During the calendar year 2015, the supermarket’s sales slid 3.7% to £22.4bn, with former chief executive Andy Clarke describing it as Asda’s "toughest" year ever. More recent data have shown sales declining even more rapidly. In the 12 weeks to 13 August, sales fell 5.6% on the previous year (Nielsen).
According to the recently published accounts for last year, like-for-like sales were down 4.7% in 2015. But despite this, the retailer upped its pre-tax profits by 5.9% to £974.9m after reducing costs. Asda’s wage and pension bill was down 2.2% to £2.3bn, thanks to a 5% cut in its workforce – more than 8,500 jobs.
Asda also made savings in procurement – by dealing more directly with producers – and warehouse and transport efficiency.

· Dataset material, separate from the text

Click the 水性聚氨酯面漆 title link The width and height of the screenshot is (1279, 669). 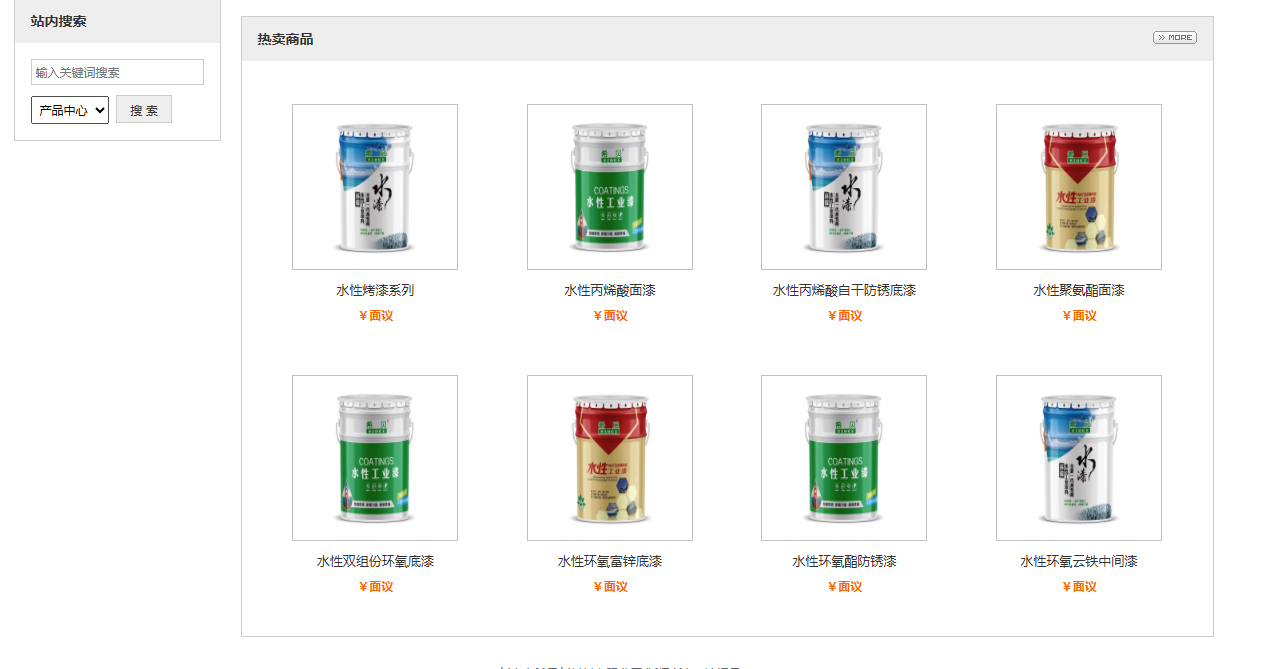(1079, 291)
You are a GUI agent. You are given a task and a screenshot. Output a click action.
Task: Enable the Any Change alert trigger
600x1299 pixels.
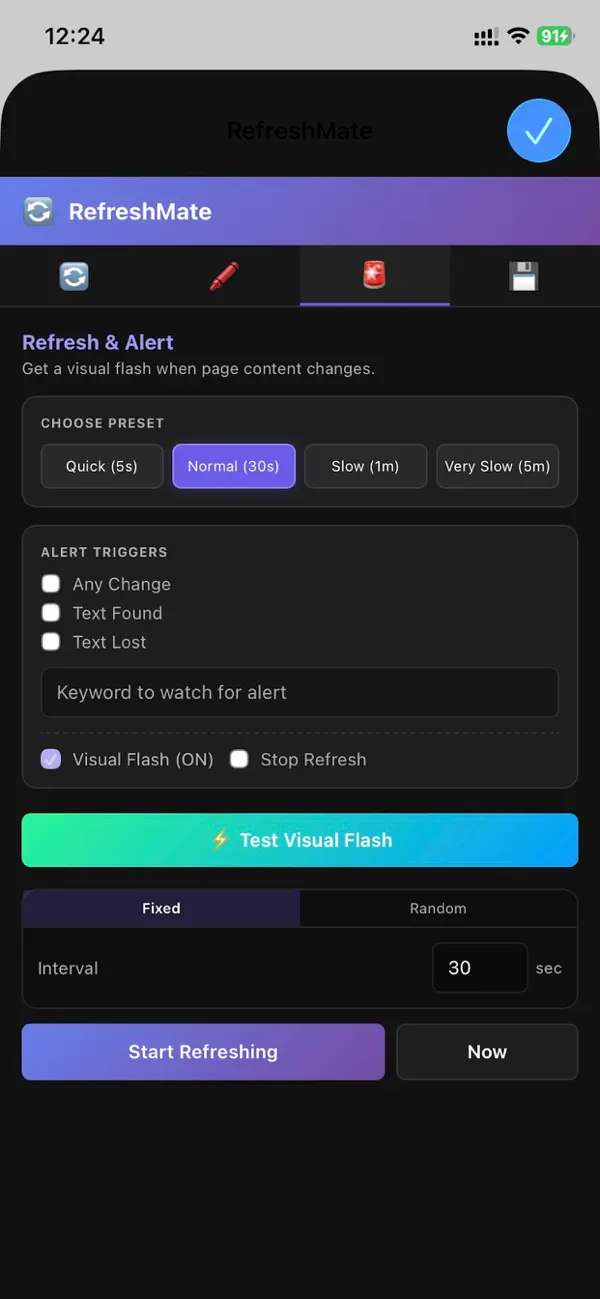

But analysts have said that the cost-cutting measures have taken a noticeable toll on the in-store experience, affecting the availability of products and standard of service provided – developments which may make it harder for Asda to escape from its current downward spiral.
Asda brought in new chief executive Sean Clarke in July, while next month, Sainsbury’s retail and operations director Roger Burnley will become Asda’s chief operating officer.
The retailers' chief marketing officer Andy Murray moved its creative and media accounts into Publicis Groupe (Saatchi & Saatchi and Blue 449) in April as part of its turnaround plan in a shock move, splitting with VCCP and Carat.